On a Divide and Conquer Approach for Haplotype Inference with Pure Parsimony

Konstantinos Kalpakis and Parag Namjoshi



The genotype of an individual consists of two DNA strands, where each strand, called a haplotype, is inherited from each parent. The haplotypes of an individual may differ from those of his/her parents due to mutations or crossovers. Those haplotypes and their differences are the genetic basis for hereditary diseases such as Alzheimer's, diabetes, and heart diseases. Determining the genotype of an individual in the ''wet-lab'' is relatively inexpensive. However, determining an individual's haplotypes in the ''wet-lab'' is rather expensive and time-consuming. Consequently, developing computational methods for inferring haplotypes from genotypes is an important problem.
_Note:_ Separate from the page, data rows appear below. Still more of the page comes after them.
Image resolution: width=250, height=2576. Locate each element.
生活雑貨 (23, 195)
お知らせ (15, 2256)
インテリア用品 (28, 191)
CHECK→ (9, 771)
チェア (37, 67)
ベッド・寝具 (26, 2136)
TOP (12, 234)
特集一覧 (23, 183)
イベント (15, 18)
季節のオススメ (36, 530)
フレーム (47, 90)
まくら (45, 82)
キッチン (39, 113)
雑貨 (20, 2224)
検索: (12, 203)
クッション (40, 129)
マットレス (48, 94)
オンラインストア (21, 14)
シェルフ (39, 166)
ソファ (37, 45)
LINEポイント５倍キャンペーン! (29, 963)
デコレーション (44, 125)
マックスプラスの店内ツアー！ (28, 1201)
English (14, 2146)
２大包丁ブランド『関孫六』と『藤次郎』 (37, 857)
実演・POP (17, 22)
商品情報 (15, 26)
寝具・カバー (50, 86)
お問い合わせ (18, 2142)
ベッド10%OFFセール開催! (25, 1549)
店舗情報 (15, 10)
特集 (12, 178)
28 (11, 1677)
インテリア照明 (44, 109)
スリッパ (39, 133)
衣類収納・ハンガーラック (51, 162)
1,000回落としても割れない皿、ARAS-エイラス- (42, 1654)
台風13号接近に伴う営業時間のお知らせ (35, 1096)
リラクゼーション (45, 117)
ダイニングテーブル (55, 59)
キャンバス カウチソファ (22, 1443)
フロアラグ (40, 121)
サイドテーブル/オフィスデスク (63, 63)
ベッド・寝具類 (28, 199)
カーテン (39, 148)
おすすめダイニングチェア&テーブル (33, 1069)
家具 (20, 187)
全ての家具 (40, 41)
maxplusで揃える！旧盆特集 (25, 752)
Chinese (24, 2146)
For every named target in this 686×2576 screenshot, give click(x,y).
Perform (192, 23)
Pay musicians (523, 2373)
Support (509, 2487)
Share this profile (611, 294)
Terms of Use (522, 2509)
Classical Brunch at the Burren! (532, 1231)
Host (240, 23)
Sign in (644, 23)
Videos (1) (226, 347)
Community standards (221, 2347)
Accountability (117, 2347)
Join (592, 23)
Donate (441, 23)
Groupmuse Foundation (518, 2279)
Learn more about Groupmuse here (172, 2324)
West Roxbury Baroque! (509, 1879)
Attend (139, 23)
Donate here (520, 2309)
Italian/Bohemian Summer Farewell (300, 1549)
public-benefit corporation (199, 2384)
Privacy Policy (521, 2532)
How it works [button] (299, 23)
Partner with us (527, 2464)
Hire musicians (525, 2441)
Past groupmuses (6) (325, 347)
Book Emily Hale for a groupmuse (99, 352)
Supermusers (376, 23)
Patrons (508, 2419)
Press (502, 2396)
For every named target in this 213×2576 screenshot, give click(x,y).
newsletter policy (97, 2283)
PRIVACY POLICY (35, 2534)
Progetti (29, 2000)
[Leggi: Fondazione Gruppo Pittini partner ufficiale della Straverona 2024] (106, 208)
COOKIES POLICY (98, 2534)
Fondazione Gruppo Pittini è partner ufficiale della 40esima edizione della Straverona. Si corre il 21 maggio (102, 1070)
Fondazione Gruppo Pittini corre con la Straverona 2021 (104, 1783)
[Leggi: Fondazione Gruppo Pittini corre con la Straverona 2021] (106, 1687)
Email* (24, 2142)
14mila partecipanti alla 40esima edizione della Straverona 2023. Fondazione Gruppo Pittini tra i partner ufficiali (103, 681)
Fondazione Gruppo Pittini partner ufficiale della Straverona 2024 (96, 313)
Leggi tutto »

Since this haplotype inference problem can have multiple solutions, solutions with as few haplotypes as possible are often sought, leading to the Haplotype Inference problem with Pure Parsimony (HIPP). We present a divide-and-conquer approach for HIPP problems with large number of individuals and long genotypes. We explore various design parameters of the divide-and-conquer approach, and experimentally compare its performance, with respect to the number of haplotypes (k) found and the running times, with that of Clark's rule on both synthetic and real datasets. We find that our approach uses up to 43% less haplotypes than Clark's rule for synthetic datasets with 100 genotypes of length 100, and that our approach and Clark's rule use similar number of haplotypes for the real datasets. Our divide-and-conquer approach is an effective and efficient method for large HIPP problems.

Index Terms Bioinformatics, haplotype inference from genotypes, pure parsimony.